Trying to defend a Grand Slam title for the first time, and not quite two months removed from his historic Wimbledon championship, the Briton bowed out quickly, if not quietly, at Flushing Meadows, losing 6-4, 6-3, 6-2 to ninth-seeded Stanislas Wawrinka of Switzerland. The result was surprising both because of who won and by how much.

“I have had a good run the last couple of years,” said the third-seeded Murray, who shook his hands in front of his face and screamed after dropping the second set. “It’s a shame I had to play a bad match today.”

The first Grand Slam semifinal of Wawrinka’s career, in his 35th appearance, will come Saturday against No. 1 Novak Djokovic, the 2011 U.S. Open champion. The Serb overcame a third-set lull and beat 21st-seeded Mikhail Youzhny of Russia 6-3, 6-2, 3-6, 6-0 to reach the semifinals in New York for the seventh year in a row. It’s also the 14th consecutive Grand Slam tournament where Djokovic is in the semifinals, a 3½-year streak.

The other semifinal is No. 2 Rafael Nadal of Spain against No. 8 Richard Gasquet of France.

Murray’s rough afternoon included only 15 winners, 30 fewer than Wawrinka. Murray tapped in second serves as slow as 75 mph, allowing Wawrinka to hit four return winners and easily take control of countless other points. Murray, one of the sport’s top returners, never earned a single break point during any of Wawrinka’s 14 service games.

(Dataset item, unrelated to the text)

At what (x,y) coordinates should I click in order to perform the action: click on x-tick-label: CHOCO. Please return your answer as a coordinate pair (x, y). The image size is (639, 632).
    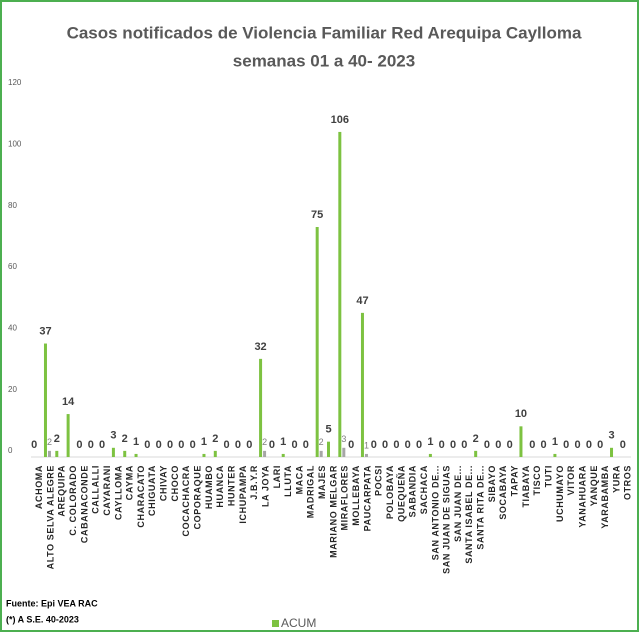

“I didn’t get into enough return games, which is disappointing for me,” said Murray, who had won 30 of his preceding 32 Grand Slam matches. “That’s normally something I do pretty well. I always give myself opportunities to break serve, and I didn’t today.”

Give Wawrinka credit — something Murray made sure to do. At age 28, Wawrinka finally made it further at a major tournament than his Swiss Olympic teammate, Roger Federer, who lost in the fourth round and sent a congratulatory text to Wawrinka.

“Today, for sure, it’s my moment,” Wawrinka said.

In men’s doubles, Americans Bob and Mike Bryan were beaten 3-6, 6-3, 6-4 by the veteran team of Leander Paes of India and Radek Stepanek of the Czech Republic. The Bryans fell two matches short of sweeping the four Grand Slam tournaments in a calendar year for the first time since 1951.